SELECTED EXCERPT >>
For years, my parents, doctors, family, and friends all thought that I was just more high-energy than most other kids my age. I could never sit still in classes, my mind was constantly racing through thoughts, and my schoolwork reflected it. Sometimes, being different than everyone else had its perks; I can focus on a lot of things at once, unconventional ways of learning are my niche, and I can see how things fit together better than others, because of the way I think. When I mentioned the way I think to my doctor, she mentioned that not only was my brain not normal, but she had a diagnosis for me: ADHD.
Unlike a lot of people who are diagnosed at a young age, my diagnosis didn't make me feel weird, uncomfortable, or abnormal in any way. Instead, it almost felt like a blessing. For my entire life, I had felt like I wasn't like anyone else I knew, and suddenly, I knew why. Not only did I know why; however, but I could do something about it. My doctor immediately wrote me a prescription for Adderall and told me that I should feel the effects almost immediately after taking it.
The next morning, I woke up, brushed my teeth, got dressed, and took my first dose of Adderall for the week. I walked out of my dorm room to make it to my first class of the day, not really thinking about the implications of what I had just taken. I was walking to class when I realized that the Adderall had taken effect.
Everything was so quiet.
It was like someone had pushed the mute button on my brain, shutting off all the background noise I had been hearing for 18 straight years. For the first time in my life, my hands were still at my sides, and it's like the whole world was so much clearer than it had ever been before. The thousands of rushing thoughts in my head had suddenly been put on pause, and I could think clearly for the first time ever. I stood there on the sidewalk, late for my class, just watching the buses pass on the road in front of me, thinking about how amazing it all was. It was like my mind had to be quiet, for me to be able to see how amazing everything around me really was.
Suddenly, I was on the same plane as everyone else...or so I thought.
At first, I assumed that I had now leveled the playing field. Everyone else's brain worked this way, so now I processed things just like everyone else. Soon I realized, though, that this wasn't the case. Every once in a while, I'd forget to take my Adderall early, and would have to take it during a class, when I realized I had forgotten it, or out at breakfast with some friends. Every once in a while, people would ask me if I was "popping Addy", and if I had any to spare.
I realized that people thought I was taking Adderall for an edge, rather than taking it as prescribed to me. I would never have thought of selling my Adderall to anyone because I needed it. I definitely needed it more than anyone needed an "edge" to finish their overdue projects.

PROBLEM A >>
Answer these about the ADHD account:
(i) What medication did the doctor prescribe?
(ii) For how many years had the writer been hearing background noise before the medication took effect?
(iii) What did people sometimes ask the writer?
PROBLEM B >> Please carry the ADHD account forward from its last sentence.
The lines after the ADHD account aren't needed for anything here.

COLLECTED MATERIAL >>
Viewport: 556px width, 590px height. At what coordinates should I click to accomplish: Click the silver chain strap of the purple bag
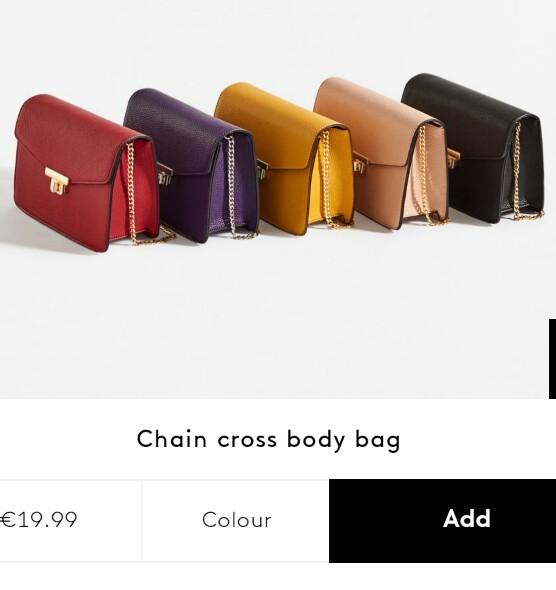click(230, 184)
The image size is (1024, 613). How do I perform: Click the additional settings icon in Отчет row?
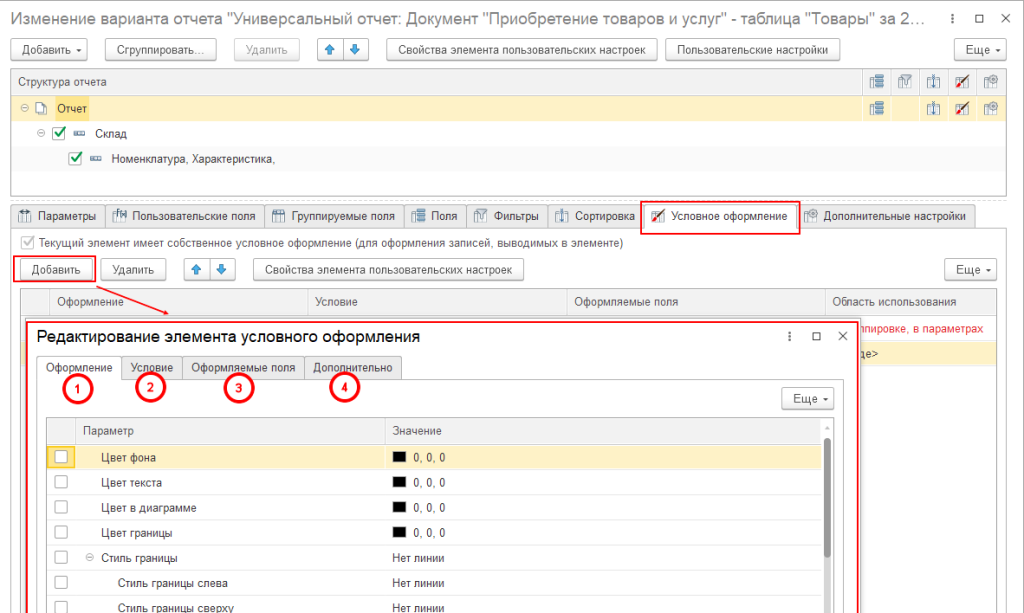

TASK RESULT A >>
(i) Adderall.
(ii) 18 years.
(iii) Whether the writer was "popping Addy," and if there was any to spare.

TASK RESULT B >>
I was so surprised about people asking me for my Adderall, that I began asking around to see how many people really took it for a leg up. I was ridiculously surprised by the number of people that I encountered that acted as if it was no big deal. People in my classes, in my major, and my friends, all acted like it was normal to be taking such a strong drug in order to better their grades. People began to tell me their stories of Adderall-fueled study sessions, how it gave them laser-like-focus, how they now found it hard to focus without it, where previously they hadn't. All I could think about was that first day on Adderall for me, and how it was like the whole world was new.
The miracle drug that so many people take to give them an edge on their homework, final projects, exams, and dissertations, is the thing that keeps me from pulling my hair out on a daily basis.
When I don't take my Adderall, it feels like my heart is racing, my body is buzzing, and my mind is running a marathon. I can't stay calm, sit still, or stay concentrated long enough to get anything done, let alone do things well. My Adderall, my miracle in a capsule, keeps me focused, collected, and able to do what everybody else can.
My Adderall keeps me sane. It is not something for people to abuse in order to get an edge over everyone else. When people use Adderall, or similar drugs, to give themselves an edge over everyone else, it sets me, and so many others like me, back to where we were originally.
Peoples' blatant abuse of Adderall, doesn't give them an edge, it sets people like myself back lightyears.
If the serious abuse of focus-enhancing drugs continues over the course of the next few years, there is going to be a massive crackdown on drug manufacturing and regulation, which could have severe impacts on individuals with ADD and ADHD. This could mean that prices skyrocket, no longer being covered by insurance, or even causing a regulation that limits the distribution and consumption on the part of people like myself. My miracle pill could be taken away from me because of irresponsibility on the part of college students looking for an edge.
I've had my taste of sanity, and I'm never going back. Ever.